The Model Strategy — bf16, NVFP4, and the VRAM Reality¶

I tried four different configurations of the Gemma 4 31B model on L4 GPUs before finding the one that actually works, and the answer (NVFP4 + tp=2) turned out to be both the most practical AND the most compelling demo story.

What I planned (ADR-0015 original)¶

The original model lineup followed the official vLLM Gemma 4 recipe verbatim: - Architect + Worker: Gemma 4 31B-IT, bf16, tensor_parallel_size=2 - Auditor: Gemma 4 E4B, bf16 - Sentry: Gemma 4 E2B, bf16

The recipe says tp=2 for the 31B. I assumed this meant 2 L4s.

The VRAM reality¶

The recipe was written for A100/H100 (80 GB per GPU).
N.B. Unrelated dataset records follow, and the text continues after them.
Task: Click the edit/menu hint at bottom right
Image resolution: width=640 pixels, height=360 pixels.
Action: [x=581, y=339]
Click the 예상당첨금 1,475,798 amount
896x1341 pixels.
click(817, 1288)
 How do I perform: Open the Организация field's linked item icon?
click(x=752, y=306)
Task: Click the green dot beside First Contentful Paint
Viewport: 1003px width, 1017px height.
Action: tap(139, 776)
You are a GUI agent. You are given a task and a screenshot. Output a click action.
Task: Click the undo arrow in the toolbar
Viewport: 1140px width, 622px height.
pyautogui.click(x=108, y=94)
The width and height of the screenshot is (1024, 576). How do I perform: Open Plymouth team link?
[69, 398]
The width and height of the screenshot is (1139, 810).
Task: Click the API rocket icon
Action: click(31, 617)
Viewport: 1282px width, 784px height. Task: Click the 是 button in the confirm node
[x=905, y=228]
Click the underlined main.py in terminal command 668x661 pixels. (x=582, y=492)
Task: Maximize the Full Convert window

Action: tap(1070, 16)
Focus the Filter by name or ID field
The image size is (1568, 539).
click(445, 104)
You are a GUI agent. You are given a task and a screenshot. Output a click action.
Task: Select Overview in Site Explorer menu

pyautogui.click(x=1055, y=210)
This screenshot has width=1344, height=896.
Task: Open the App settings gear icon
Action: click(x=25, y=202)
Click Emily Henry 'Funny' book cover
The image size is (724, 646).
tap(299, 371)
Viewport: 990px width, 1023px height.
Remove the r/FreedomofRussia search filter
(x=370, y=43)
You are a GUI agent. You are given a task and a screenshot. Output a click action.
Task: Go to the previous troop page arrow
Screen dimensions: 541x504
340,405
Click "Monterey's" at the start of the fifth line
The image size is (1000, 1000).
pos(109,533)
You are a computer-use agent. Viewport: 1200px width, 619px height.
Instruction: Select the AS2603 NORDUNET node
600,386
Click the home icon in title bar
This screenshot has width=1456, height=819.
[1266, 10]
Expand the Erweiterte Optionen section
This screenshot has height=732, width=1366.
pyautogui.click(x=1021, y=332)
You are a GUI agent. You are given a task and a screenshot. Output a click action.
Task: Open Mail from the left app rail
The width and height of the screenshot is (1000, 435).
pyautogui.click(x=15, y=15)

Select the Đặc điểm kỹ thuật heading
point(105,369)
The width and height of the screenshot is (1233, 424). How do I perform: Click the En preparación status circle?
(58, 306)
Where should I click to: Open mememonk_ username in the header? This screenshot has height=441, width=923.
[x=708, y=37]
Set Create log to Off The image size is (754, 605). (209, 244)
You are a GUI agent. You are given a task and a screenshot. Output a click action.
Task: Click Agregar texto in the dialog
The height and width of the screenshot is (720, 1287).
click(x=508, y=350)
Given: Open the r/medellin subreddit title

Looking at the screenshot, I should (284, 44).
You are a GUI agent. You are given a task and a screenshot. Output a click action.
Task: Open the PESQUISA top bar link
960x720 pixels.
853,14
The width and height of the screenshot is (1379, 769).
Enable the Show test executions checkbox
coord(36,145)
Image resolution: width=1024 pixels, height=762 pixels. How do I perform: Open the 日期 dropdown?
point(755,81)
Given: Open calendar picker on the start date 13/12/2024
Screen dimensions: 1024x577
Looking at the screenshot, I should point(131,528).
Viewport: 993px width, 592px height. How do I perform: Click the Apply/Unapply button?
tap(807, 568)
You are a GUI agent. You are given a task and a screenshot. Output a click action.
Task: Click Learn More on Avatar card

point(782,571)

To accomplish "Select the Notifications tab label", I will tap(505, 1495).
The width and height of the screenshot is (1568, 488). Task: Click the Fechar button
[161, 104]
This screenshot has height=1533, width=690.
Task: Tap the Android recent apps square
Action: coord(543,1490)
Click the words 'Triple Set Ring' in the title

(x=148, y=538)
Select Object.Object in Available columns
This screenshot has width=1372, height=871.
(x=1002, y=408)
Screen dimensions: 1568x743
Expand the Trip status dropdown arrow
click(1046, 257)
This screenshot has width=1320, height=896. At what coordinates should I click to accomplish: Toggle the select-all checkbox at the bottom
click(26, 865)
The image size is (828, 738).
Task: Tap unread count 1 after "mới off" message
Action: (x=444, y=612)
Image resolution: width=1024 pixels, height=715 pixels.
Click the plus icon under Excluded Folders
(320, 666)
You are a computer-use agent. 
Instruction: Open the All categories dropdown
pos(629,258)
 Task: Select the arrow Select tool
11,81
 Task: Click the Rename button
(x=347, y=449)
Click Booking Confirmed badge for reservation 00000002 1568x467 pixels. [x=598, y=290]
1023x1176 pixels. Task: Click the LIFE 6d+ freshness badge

On L4 (24 GB per GPU):

Config	VRAM per GPU	Fits on L4?	Result
31B bf16, tp=2	~31 GB	No (31 > 24)	OOM
31B bf16, pp=2	~31 GB	No	OOM
31B bf16, tp=4	~15.5 GB	Yes but uses ALL GPUs	No room for E4B/E2B
31B NVFP4, tp=1	~22 GB	No (fills L4, no KV cache)	OOM
31B NVFP4, tp=2	~11 GB	Yes, 13 GB headroom	15.1 tok/s

The bf16 31B is 62 GB. Even split across 2 L4s (48 GB combined), 31 GB per GPU > 24 GB capacity. The official recipe simply doesn't work on L4 hardware.

The NVFP4 discovery¶

The question was whether NVFP4 quantization could actually run on L4s.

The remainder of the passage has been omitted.